岡崎城から西におよそ八百メートル、愛知環状鉄道の中岡崎駅の西に八帖町というところがあります。現在は八帖と書きますが、かつては八丁でした。これは岡崎城から八町(およそ八百七十メートル)の距離にあることに由来すると言われていますが、この八丁村には江戸時代初めから味噌を造っている二軒の味噌蔵がありました。現在も旧東海道沿いで営業しているカクキューとまるやがそれで、八丁村で作られた味噌ということから八丁味噌と呼ばれています。
冒頭の写真はカクキューで見学させていただいたときのもの。木桶は高さ一、八メートルほど、上に天然の川石を円錐状に積み上げ、二夏二冬熟成させることによって、コクのある八丁味噌が出来ます。
長期間の熟成により色が濃く固い味噌ですが、見た目の割には塩はきつくありません。
八丁味噌は米麹や麦麹を使わず、豆麹で造られる豆味噌の一種で、極力水分を押さえ長期間にわたって熟成させて造られることから保存性に優れ、三河武士の兵糧として岡崎藩の保護を受け発展しました。
八丁味噌といえば、昨今ニュースで取り上げられているように、地理的表示(GI)保護制度における八丁味噌の登録をめぐって、カクキューとまるやの老舗二社と、それ以外の愛知県内の味噌生産者による愛知県味噌溜醤油工業協同組合が対立しています。

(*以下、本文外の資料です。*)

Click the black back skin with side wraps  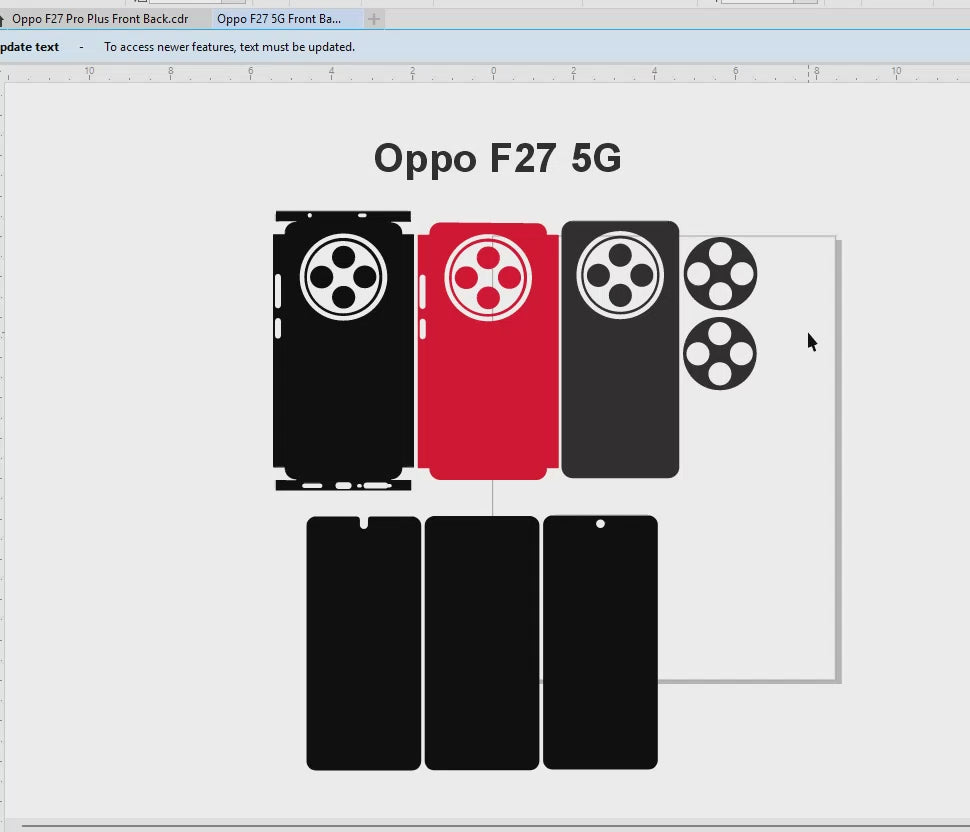pyautogui.click(x=343, y=400)
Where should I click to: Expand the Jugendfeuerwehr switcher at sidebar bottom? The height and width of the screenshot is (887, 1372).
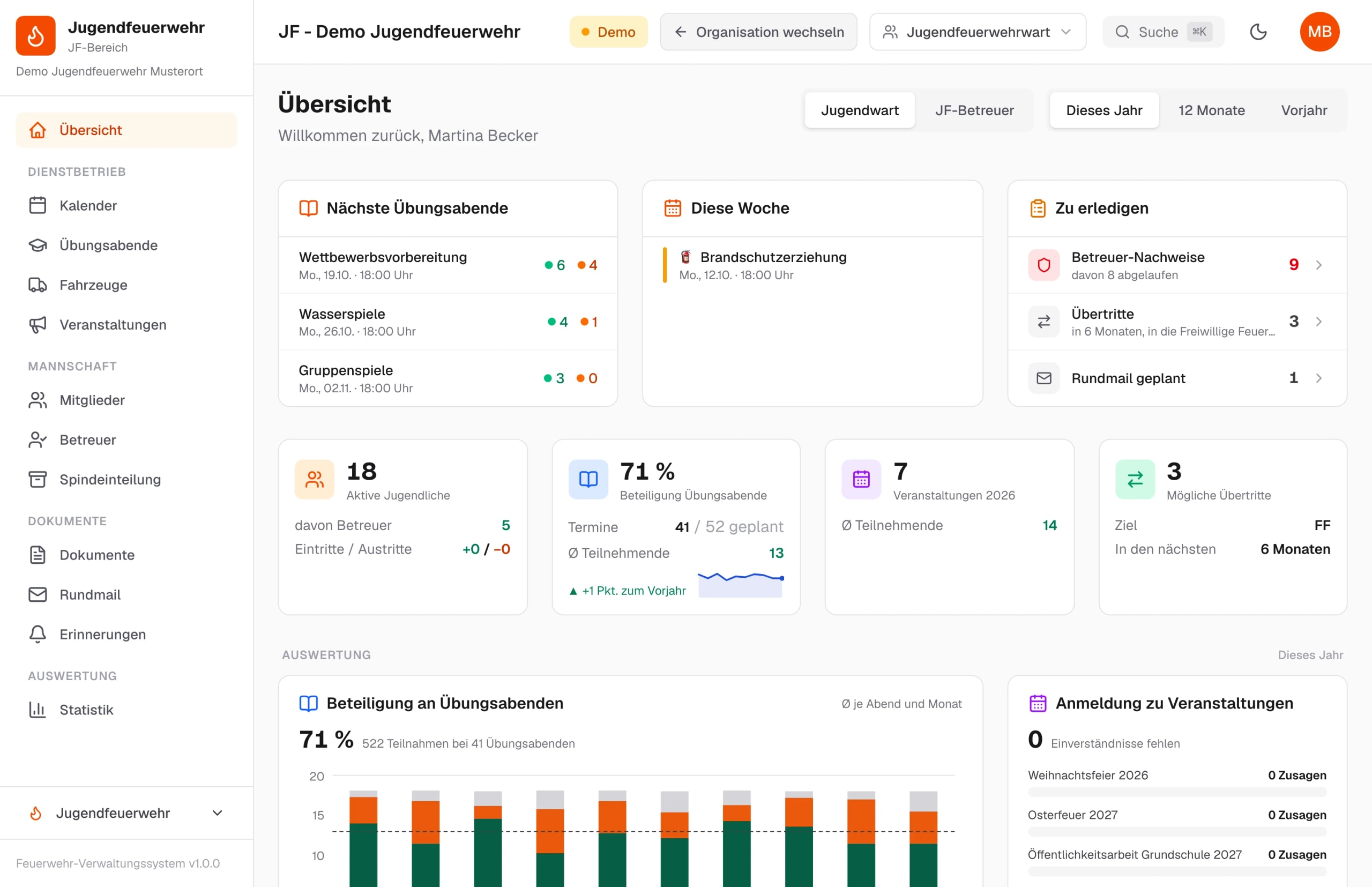click(x=126, y=813)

地理的表示保護制度というのは、「伝統的な生産方法や気候・風土・土壌などの生産地等の特性が、品質等の特性に結びついている産品について、その産品の名称(地理的表示)を知的財産として登録し保護する制度」です。
これが設けられてすぐの二〇一五年、老舗二社がまずGIに登録申請をしました。それから一月もしないうち、愛知県味噌溜醤油工業協同組合も登録申請をします。管轄の農林水産省は、岡崎だけでなく長らく愛知県内で生産されてきたことを理由に登録の一本化を要請しますが、老舗二社は反発、申請を取り下げたことから、昨年十二月農林水産省は愛知県味噌溜醤油工業協同組合だけを八丁味噌の生産者団体として登録しました。
老舗二社の生産量は全体の半分以上を占めています。「県内に生産地域を広げ製法の基準を緩くすれば、品質を保てず顧客をだますことになる」として、二社は今年三月に不服申立てをしたところ、政府は老舗二社が愛知県味噌溜醤油工業協同組合に加入するか、生産者団体として追加申請して認められればGI表示ができるとしました。この問題は、未だ決着がついていません。
国が愛知県味噌溜醤油工業協同組合の申請を認めた理由としてあげているのは、昭和初期には岡崎だけでなく県内に生産が広がっていた、老舗二社の製法も機械化されるなど江戸時代から全く変わらないわけではないといったことのようですが、そもそも八丁味噌というのは岡崎の八丁村で独自の製法で作られた味噌のことで、二社には岡崎の八丁村における江戸時代以来の歴史があります。岡崎の歴史あっての八丁味噌であることを無視したやり方には疑問を感じざるを得ません。
国としては、内輪もめで時間を取られるより早く八丁味噌の名を商標登録しないと、中国企業に商標を取られてしまう恐れがあるということもあるようで、それはそれで問題ですが、そもそも最初の申請時の判断に問題があったのではないでしょうか。
カクキューとまるやのある八丁村(現八帖町)には東海道が通っているだけでなく、町のすぐ西には矢作川が流れています。かつては矢作橋のところに船着き場があり、味噌の原料やできあがった味噌の運搬に、この水運が大いに利用されたそうです。東海道を往来する大名たちやお伊勢参りに行く人々が、八丁味噌を土産に持ち帰り、その名を広めもしました。八丁味噌は八帖町と共にあることを忘れてはなりませんし、八丁味噌を守っていくには、私たち消費者の歴史に対する理解も不可欠のように思います。